The report, “Dental Therapists: Sinking Our Teeth into Innovation Workforce Reform,” found that Florida lags 16 percent behind the national average in dentists per 100,000 residents, and roughly one in four Floridians – about 5.5 million people – live in areas of the state where there are documented shortages of dentists.
“The single most impactful way that policymakers can improve the overall trajectory of dental care in Florida is to embrace the innovation present through allowing dental therapists to practice their services. As the dental therapy workforce continues to grow in the U.S., policymakers will have the opportunity to reduce costs and expand access to quality dental care for individuals who have been underserved throughout the years,” said Sal Nuzzo, one of the authors of the study and JMI’s Vice President of Policy.
Dental therapists are mid-level dental practitioners whose scope of practice is primarily focused on routine preventative and restorative care. They work within a dental team and under the supervision of a dentist and have the ability to provide quality dental care at lower costs for more individuals.
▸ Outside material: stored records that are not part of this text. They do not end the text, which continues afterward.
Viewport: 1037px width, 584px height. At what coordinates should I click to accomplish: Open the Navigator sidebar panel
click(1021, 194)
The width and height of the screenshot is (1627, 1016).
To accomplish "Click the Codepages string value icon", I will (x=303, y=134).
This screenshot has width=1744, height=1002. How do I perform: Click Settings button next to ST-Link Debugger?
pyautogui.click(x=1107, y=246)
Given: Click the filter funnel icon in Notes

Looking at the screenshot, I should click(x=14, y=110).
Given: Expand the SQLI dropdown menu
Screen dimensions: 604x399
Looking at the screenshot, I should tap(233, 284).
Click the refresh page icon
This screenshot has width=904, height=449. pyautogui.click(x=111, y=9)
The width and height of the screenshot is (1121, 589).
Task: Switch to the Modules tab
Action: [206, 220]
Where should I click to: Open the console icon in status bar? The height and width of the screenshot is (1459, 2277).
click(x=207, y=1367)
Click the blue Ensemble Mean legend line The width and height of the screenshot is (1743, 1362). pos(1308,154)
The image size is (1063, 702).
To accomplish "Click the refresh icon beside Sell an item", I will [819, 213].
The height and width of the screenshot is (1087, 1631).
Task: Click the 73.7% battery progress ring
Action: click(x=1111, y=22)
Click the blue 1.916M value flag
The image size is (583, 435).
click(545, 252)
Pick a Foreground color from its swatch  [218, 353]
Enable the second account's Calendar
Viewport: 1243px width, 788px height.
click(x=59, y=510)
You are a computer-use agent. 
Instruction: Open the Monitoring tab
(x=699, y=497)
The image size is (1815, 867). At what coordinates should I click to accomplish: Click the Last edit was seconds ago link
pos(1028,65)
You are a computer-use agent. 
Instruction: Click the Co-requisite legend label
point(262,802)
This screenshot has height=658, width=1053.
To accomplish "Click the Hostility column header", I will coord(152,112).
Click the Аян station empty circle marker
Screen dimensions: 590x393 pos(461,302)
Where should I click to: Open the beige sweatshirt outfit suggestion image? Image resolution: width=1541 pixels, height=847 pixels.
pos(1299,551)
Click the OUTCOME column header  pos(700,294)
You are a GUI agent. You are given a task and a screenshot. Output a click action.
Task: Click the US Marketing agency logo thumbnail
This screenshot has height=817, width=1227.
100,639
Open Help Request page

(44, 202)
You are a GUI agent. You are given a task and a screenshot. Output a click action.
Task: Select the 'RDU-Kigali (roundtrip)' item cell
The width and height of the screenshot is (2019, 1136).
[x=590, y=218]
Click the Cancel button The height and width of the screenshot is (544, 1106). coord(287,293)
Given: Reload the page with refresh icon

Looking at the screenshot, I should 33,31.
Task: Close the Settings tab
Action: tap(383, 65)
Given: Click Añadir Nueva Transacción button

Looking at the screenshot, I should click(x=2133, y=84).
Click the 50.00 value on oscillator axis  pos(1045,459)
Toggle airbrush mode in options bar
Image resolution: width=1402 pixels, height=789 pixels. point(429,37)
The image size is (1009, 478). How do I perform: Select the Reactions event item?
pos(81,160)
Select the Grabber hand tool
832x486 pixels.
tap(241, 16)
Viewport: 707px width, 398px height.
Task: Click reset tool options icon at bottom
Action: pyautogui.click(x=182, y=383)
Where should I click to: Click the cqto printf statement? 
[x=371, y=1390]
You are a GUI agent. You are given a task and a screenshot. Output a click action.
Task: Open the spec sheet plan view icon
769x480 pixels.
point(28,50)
“Florida lawmakers should embrace a practical market-based health policy reform that enables dental therapists to meet Florida’s diverse demand for dental care. Implementing new policies that accommodate dental therapy would encourage the development of a highly-skilled health care profession, expand access to care, and improve the health of millions of Floridians,” concluded Jennifer Minjarez, the second author of the report and a policy analyst at the Texas Public Policy Foundation.
Florida is home to several special populations who often have unique oral health needs. Individuals 65 years and older make up one-fifth of the Florida population and usually have a greater need for dental care. In addition, 30 of the state’s 67 counties are designated rural areas in which only 2.4% of Florida’s general dentists practice.
Over the next 10-20 years, Florida’s population will continue to explode. Florida policymakers will face serious and substantive decisions regarding access and delivery of healthcare services. Dental care should be among the top priorities.
The James Madison Institute’s policy brief is available at: https://jamesmadison.org/wp-content/uploads/2019/01/PolicyBrief_DentalTherapy_2019_v01.pdf
Florida’s premier free-market think tank, The James Madison Institute is a 501(c)3 nonprofit, nonpartisan research and educational organization. The Institute conducts research on such issues as health care, taxes, and regulatory environments.